— The task —
Copy only the records from the line containing "RESET to IDENTIFIED" (that line included) through the end of the records, requests and all, multiplying every coordinate in the answers by 2.2 and rounding each to a whole number, with halves rounded up.

— Material provided —
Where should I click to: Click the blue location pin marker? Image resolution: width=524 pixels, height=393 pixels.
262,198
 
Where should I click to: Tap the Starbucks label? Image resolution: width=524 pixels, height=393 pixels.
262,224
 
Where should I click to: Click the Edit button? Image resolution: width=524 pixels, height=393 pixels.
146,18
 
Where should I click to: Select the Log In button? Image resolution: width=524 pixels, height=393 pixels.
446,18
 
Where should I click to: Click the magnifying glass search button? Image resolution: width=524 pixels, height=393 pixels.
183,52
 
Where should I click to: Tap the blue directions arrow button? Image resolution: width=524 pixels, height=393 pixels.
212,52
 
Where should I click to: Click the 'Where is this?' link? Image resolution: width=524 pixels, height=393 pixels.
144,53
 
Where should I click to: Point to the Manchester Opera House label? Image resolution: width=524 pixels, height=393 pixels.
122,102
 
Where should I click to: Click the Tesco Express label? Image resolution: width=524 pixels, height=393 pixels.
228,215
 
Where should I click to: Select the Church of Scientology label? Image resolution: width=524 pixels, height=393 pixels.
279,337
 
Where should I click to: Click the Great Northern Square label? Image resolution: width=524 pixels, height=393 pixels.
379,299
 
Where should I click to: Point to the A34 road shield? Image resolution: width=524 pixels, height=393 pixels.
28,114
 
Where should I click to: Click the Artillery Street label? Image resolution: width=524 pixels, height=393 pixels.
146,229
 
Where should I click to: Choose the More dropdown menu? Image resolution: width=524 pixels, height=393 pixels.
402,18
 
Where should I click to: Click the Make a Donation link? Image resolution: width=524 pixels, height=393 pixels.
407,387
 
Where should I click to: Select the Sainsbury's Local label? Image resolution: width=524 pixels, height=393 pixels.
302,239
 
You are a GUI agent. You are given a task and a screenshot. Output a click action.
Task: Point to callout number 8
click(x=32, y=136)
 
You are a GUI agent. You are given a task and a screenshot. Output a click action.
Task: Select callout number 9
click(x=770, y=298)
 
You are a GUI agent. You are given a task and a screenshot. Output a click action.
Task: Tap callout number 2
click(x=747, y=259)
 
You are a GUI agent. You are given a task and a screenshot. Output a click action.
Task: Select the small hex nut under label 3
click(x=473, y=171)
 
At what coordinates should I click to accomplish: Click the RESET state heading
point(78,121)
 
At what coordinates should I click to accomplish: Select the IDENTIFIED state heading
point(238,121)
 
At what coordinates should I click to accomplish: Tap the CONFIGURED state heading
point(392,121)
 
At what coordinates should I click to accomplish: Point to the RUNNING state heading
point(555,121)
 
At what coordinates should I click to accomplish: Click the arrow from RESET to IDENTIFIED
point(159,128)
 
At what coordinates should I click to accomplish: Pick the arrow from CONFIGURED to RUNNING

— Exercise response —
At what coordinates should I click to accomplish: Click the arrow from RESET to IDENTIFIED
point(350,282)
 
At what coordinates should I click to accomplish: Pick the arrow from CONFIGURED to RUNNING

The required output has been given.